One of Cleveland’s most overlooked structures overlooks one of Cleveland’s most bustling intersections. Located on the southeast corner of Public Square—with the May Company building to the east and Jack Casino across Ontario Street to the west—the Park Building is hardly unattractive; it’s just lower profile. For one thing, it is nine stories high, significantly shorter than most area structures. And for most of its long existence, it was a multi-tenant building (railroad offices were particularly common) which might further explain its unassuming presence.
But here’s one really memorable thing about the Park Building. Thousands of longtime Cleveland residents remember it by smell! That’s because, for decades, much of the Park’s ground-floor retail space was occupied by the legendary Morrow’s Nut House. And the geniuses who ran Morrow’s went to great lengths to keep the product warm (and thus aromatic) and to pipe that marvelous odor out into the street. The scent could be detected blocks away. Adding to the Park Building’s olfactory ambiance were neighbors Fanny Farmer Candies and Hough Bakery, the latter a purveyor of the finest glazed doughnuts in the galaxy.
Sadly, Morrow’s, Fanny Farmer and Hough are now closed—replaced by less pungent storefronts. And the Park Building is now filled with condominiums—the first Public Square building in more than a century to house private residences.
At the time it was built in 1904—21 years before the Terminal Tower—the Park Building was a true skyscraper. It also featured innovations that were novel at the time, such as steel-cable-reinforced concrete floors. Oversize windows (round on the top floor) and bronze and granite facings continue to grace the exterior, complemented inside by maple and terrazzo flooring, oak trim, tall ceilings, and globular wall sconces.

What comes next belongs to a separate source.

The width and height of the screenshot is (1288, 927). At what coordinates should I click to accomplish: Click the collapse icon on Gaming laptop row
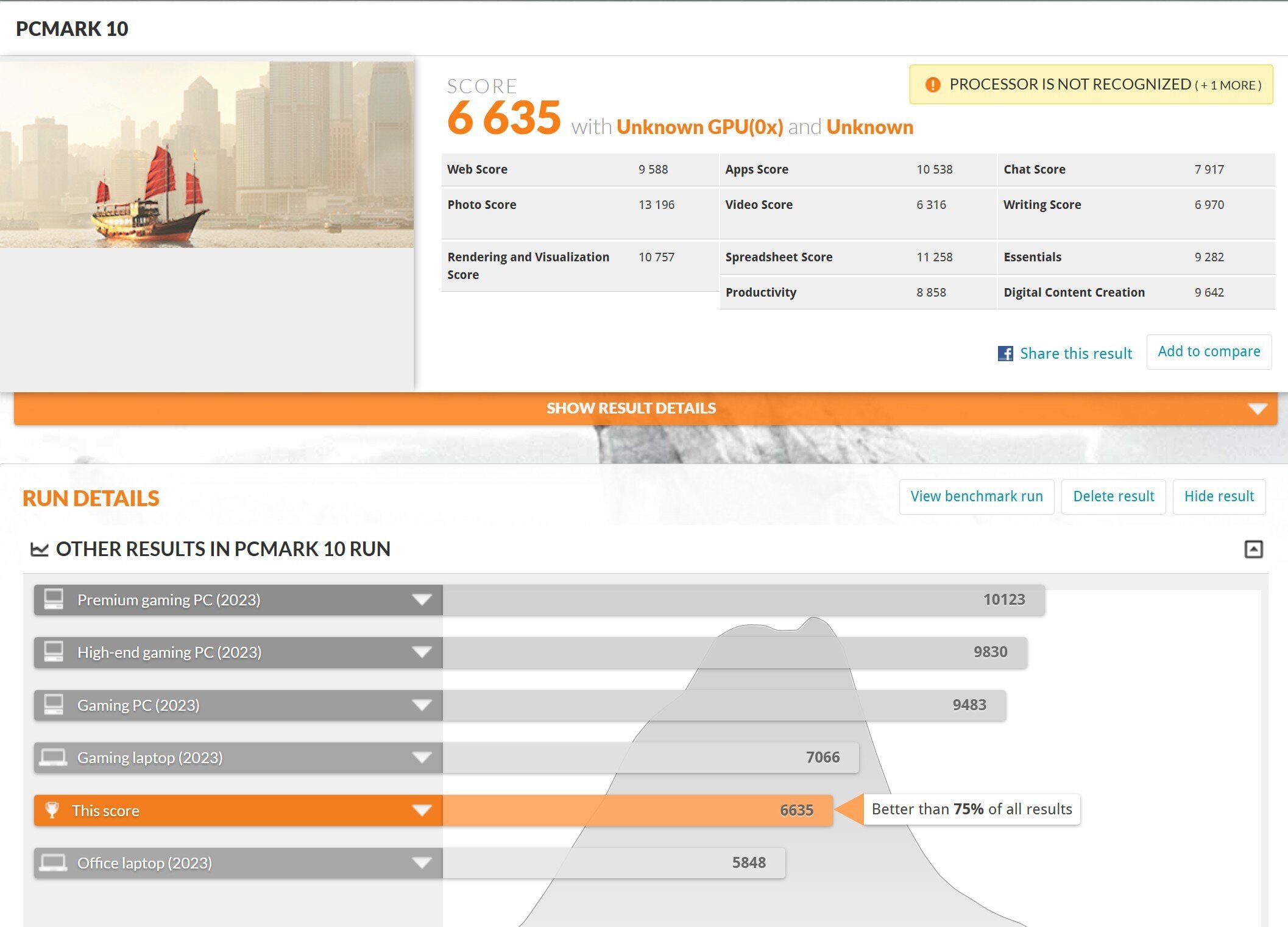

In the late 1800s, a W. P. Southworth Grocery Store occupied the corner where the Park Building now stands. William Palmer Southworth was a prominent area businessman. The structure just south of the Park Building on Ontario Street is named after him, and his 1879 Classical Revival home at 3334 Prospect Avenue is on the National Register of Historic Places.
By the end of the century, the corner was occupied by a candy store owned by T. M. Swetland and his wife Carrie. Recognizing the location’s increasingly high potential, the Swetlands engaged architect Frank Seymour Barnum to create the Park Building. Barnum already had designed several Cleveland structures, including the Caxton Building (completed in 1900). For about 100 years, members of the Swetland family maintained control of the building, hosting tenants ranging from doctors, dentists and insurance companies to less-mainstream occupants such as the American Commission on Irish Independence, the National Window Glass Workers Association and the Eagle Discount Stamp Company.
In 2006 Matthew Howells became the building’s second owner. Under Howell’s stewardship the Park Building began its second century as a residential space with great views of Public Square but, sadly, no upward-wafting scents of cashews, chocolates or glazed donuts.